Unlike the current Keystone proposal, the original graduation competency assessment plan, which was approved in an initial vote of the state board of education last year, would have served as a make-or-break determinant for graduation. Various state associations and legislators lambasted the plan and the development costs of state graduation tests.

The latest version, announced by Board of Education Chairman Joe Torsella this month, eased some of the tension by having the test worth only one-third of students' grades in each course and cutting costs by $40 million. A provision for the project option, modeled after Maryland's system, was included to allow districts more options, state board Executive Director Jim Buckheit said.

Maryland's Bridge Plan for Academic Validation started last fall, and Maryland officials are assessing the program's first year. The program allows schools to have students complete locally approved projects to show that they have acquired needed knowledge in the subject.
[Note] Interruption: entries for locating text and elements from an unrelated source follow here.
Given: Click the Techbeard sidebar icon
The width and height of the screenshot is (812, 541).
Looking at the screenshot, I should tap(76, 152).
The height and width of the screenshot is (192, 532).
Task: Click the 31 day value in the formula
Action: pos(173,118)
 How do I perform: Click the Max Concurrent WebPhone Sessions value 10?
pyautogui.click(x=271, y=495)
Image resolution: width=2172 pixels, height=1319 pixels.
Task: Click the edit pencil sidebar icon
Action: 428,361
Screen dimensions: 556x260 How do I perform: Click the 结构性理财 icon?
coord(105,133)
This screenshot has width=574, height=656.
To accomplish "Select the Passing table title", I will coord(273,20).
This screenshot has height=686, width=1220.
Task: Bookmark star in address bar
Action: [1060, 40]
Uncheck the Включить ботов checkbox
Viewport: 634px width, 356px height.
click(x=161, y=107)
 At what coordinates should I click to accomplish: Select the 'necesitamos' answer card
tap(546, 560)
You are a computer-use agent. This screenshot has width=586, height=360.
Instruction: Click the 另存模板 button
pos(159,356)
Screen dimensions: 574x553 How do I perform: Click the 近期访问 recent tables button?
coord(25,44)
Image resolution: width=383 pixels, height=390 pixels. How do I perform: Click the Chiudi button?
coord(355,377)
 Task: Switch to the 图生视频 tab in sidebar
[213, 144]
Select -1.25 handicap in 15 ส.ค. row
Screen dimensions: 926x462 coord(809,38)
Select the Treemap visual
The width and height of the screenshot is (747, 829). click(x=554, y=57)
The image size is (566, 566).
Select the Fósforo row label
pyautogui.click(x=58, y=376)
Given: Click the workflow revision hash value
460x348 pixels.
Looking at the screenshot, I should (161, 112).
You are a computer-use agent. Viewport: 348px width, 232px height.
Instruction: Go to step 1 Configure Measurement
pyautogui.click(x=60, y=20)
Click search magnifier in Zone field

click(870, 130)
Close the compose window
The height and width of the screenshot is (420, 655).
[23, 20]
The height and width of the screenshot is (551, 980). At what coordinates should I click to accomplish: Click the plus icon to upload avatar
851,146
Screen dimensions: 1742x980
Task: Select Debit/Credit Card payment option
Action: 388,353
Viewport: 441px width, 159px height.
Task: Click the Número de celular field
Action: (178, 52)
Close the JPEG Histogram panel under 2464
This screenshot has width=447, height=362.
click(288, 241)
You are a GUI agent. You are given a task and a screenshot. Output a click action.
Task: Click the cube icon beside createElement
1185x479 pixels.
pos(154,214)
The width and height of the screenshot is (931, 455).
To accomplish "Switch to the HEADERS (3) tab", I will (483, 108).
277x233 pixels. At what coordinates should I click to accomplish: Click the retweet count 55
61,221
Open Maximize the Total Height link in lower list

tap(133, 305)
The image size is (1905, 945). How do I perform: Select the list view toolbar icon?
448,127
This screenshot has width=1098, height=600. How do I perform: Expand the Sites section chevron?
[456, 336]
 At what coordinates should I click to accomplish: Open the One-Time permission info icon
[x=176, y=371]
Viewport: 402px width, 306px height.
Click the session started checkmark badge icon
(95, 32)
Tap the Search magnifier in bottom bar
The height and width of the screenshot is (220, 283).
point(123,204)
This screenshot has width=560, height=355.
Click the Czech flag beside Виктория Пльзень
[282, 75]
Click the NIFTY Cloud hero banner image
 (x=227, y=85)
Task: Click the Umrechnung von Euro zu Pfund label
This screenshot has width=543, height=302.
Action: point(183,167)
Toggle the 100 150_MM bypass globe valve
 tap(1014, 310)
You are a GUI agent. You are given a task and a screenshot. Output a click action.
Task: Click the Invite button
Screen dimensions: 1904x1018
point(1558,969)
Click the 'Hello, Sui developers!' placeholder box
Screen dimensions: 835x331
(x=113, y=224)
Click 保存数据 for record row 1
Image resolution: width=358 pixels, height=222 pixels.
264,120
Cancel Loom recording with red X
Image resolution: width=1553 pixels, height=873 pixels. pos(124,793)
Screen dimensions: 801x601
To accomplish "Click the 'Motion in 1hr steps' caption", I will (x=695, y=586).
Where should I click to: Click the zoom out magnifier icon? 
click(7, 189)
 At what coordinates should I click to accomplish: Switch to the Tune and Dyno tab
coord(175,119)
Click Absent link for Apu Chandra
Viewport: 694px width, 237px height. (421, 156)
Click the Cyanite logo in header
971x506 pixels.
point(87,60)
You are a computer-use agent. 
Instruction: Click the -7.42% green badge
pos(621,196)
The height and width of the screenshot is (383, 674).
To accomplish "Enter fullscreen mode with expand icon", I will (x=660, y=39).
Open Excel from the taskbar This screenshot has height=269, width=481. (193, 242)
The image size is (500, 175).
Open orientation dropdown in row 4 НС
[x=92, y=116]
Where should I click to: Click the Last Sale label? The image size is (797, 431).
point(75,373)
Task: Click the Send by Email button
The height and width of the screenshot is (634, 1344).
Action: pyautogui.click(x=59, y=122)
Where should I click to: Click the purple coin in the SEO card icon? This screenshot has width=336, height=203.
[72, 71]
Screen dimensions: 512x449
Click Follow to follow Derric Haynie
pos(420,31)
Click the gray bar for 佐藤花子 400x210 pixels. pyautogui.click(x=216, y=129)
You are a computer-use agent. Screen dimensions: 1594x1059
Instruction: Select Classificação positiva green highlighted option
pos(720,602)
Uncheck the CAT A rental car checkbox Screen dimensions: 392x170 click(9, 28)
Mr. Jennings said the program has parallels to a failed plan implemented in New Jersey, where the state initially approved district-regulated projects. After finding that significant numbers of poor minority students were taking the project option, New Jersey officials changed their stance.

"New Jersey is now cracking down on this alternative portfolio pathway and is trying to have state criteria to make sure there isn't a loophole where poor kids don't have to pass a test," he said.

Dr. Jordan said the project plan may be "necessary evil" to give struggling school districts an alternate way to show their students can excel.

According to the Center on Education Policy, 24 states have high school graduation exams.